OSAGE COUNTY, Kan. -- Dr. Mary Mackenburg-Mohn and fellow nurse practitioner Marsha Moreen started to talk about how long their trip back to Minneapolis was going to be. The two had just spent the night in Kansas, a half-way point on the way home from a conference in San Antonio, Texas.
They noticed a busted guard rail a half an hour into their trip up Interstate 35; they were somewhere in rural Kansas.
"And then we saw a woman in the middle of the bridge looking down," Dr. Mackenburg-Mohn recalled.
A moment later, they were coordinating the rescue of 18 people; they were looking for family members who were in an RV pulling a trailer. "And then when they said Minnesota, it was like oh my gosh," Moreen said.
Moreen stayed on the bridge and ran triage on the victims who were brought up the embankment by motorists who had stopped to help. Mackenburg-Mohn was coordinating rescue efforts in the stream below. "I could hear a woman crying. She was holding her son who was very seriously injured, she was in the water with him," she recalled.
The doctor knew one child had died instantly. She believed there were three or four people still trapped in the vehicle and she thought a couple of them were children. Other kids had survived with scrapes and bruises.
"People were throwing us blankets and sweatshirts off the bridge down to us so we could wrap patients with. A guy threw me a tiny little first aid kit that I was able to do quite a bit with," the Doctor said.
Meanwhile, Moreen stayed on the phone with 911 operators coordinating the rural ambulance crews, which were speeding to the scene. "These kids were coming up (the embankment). It was something to witness, it was incredible to witness because they were all supporting each other," Moreen told KARE 11.
The two nurse practitioners were on the scene for at least two hours, seeing the last of the patients into an ambulance. When they left, crews were still searching for family members. "My heart just ached all day," Moreen said. "We've been able to think about nothing else all day," Dr. Mackenburg-Mohn added, talking about the six hour drive from Kansas City to the Twin Cities.
The two medical professionals, from Woodbury and Minneapolis, said the rural EMS workers in Kansas were quick to arrive and very efficient in treating victims. They also wanted to mention more than two dozen motorists who stopped to help search and extricate family members from the vehicle.

-----

## Tasks to perform
A. List the items that, according to the article on the Kansas bridge rescue, were thrown to the rescuers.
B. Please reproduce the article on the Kansas bridge rescue word for word, everything from "The doctor knew" down to "the Doctor said.".

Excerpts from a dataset
-----

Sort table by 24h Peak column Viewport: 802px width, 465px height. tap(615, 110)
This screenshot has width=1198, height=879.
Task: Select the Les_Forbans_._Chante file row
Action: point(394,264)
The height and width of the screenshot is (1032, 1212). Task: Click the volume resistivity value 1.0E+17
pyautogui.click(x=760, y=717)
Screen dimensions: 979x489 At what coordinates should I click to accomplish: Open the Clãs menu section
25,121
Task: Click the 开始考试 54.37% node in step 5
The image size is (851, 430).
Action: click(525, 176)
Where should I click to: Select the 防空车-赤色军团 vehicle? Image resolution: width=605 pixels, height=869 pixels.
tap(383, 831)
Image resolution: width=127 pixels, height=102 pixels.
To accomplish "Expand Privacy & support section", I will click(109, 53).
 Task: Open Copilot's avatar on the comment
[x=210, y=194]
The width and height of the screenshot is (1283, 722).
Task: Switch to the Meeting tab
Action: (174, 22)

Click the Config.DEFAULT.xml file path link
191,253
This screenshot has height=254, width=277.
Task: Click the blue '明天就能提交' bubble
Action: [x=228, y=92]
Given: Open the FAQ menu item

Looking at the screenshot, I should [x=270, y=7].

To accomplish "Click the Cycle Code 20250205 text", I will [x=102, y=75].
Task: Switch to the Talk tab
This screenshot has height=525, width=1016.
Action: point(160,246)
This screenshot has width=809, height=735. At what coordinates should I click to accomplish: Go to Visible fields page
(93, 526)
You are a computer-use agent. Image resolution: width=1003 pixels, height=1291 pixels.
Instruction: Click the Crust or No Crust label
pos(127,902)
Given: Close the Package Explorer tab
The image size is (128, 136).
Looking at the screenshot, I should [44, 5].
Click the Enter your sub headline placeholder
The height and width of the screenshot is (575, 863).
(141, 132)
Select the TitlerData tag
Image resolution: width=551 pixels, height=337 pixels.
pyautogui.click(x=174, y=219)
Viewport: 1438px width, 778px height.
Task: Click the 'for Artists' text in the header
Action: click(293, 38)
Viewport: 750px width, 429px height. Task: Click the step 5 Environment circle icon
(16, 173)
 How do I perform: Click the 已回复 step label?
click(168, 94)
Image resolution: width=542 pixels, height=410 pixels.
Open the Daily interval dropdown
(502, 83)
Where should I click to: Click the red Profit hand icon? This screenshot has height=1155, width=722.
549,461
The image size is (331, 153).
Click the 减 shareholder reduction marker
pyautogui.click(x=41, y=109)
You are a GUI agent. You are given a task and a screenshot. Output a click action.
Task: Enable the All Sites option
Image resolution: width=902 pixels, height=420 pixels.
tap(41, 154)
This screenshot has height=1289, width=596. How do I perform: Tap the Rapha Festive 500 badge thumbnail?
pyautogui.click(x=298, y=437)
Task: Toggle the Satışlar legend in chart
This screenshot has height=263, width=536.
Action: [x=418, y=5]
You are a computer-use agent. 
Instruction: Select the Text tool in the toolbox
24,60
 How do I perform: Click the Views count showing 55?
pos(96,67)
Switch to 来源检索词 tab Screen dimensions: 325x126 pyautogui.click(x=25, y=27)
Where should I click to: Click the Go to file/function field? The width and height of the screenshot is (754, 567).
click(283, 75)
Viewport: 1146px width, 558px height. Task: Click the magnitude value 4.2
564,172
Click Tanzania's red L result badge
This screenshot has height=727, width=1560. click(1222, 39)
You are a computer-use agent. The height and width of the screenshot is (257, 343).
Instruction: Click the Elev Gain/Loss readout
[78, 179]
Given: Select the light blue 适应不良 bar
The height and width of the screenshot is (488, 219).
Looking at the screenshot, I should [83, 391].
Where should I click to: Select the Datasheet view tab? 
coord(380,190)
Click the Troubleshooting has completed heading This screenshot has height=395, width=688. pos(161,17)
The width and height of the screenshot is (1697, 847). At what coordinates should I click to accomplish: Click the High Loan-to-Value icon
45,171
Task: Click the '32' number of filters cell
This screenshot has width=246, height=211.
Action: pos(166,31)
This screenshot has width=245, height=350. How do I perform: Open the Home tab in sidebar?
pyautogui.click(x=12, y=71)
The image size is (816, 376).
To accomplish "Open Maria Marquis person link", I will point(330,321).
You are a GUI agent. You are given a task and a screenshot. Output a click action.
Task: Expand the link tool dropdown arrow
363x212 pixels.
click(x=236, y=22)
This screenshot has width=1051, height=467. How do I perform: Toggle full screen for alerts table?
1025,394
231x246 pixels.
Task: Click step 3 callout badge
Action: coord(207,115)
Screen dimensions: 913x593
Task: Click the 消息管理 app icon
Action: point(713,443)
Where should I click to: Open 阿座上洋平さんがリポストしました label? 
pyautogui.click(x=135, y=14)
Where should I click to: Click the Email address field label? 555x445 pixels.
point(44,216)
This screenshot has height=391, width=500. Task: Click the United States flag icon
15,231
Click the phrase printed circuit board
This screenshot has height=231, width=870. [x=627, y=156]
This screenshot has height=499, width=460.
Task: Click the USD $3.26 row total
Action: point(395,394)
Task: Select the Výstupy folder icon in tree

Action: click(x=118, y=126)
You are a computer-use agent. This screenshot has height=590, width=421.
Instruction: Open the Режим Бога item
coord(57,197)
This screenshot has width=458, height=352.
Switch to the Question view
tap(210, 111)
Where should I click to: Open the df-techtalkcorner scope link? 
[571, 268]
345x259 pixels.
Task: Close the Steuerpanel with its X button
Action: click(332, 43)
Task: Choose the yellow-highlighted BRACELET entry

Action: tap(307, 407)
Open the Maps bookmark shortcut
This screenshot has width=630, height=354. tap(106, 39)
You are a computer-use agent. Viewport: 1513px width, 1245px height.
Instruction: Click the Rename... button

-----

## Responses in order
A. Blankets, sweatshirts, and a tiny little first aid kit.

B.
The doctor knew one child had died instantly. She believed there were three or four people still trapped in the vehicle and she thought a couple of them were children. Other kids had survived with scrapes and bruises.
"People were throwing us blankets and sweatshirts off the bridge down to us so we could wrap patients with. A guy threw me a tiny little first aid kit that I was able to do quite a bit with," the Doctor said.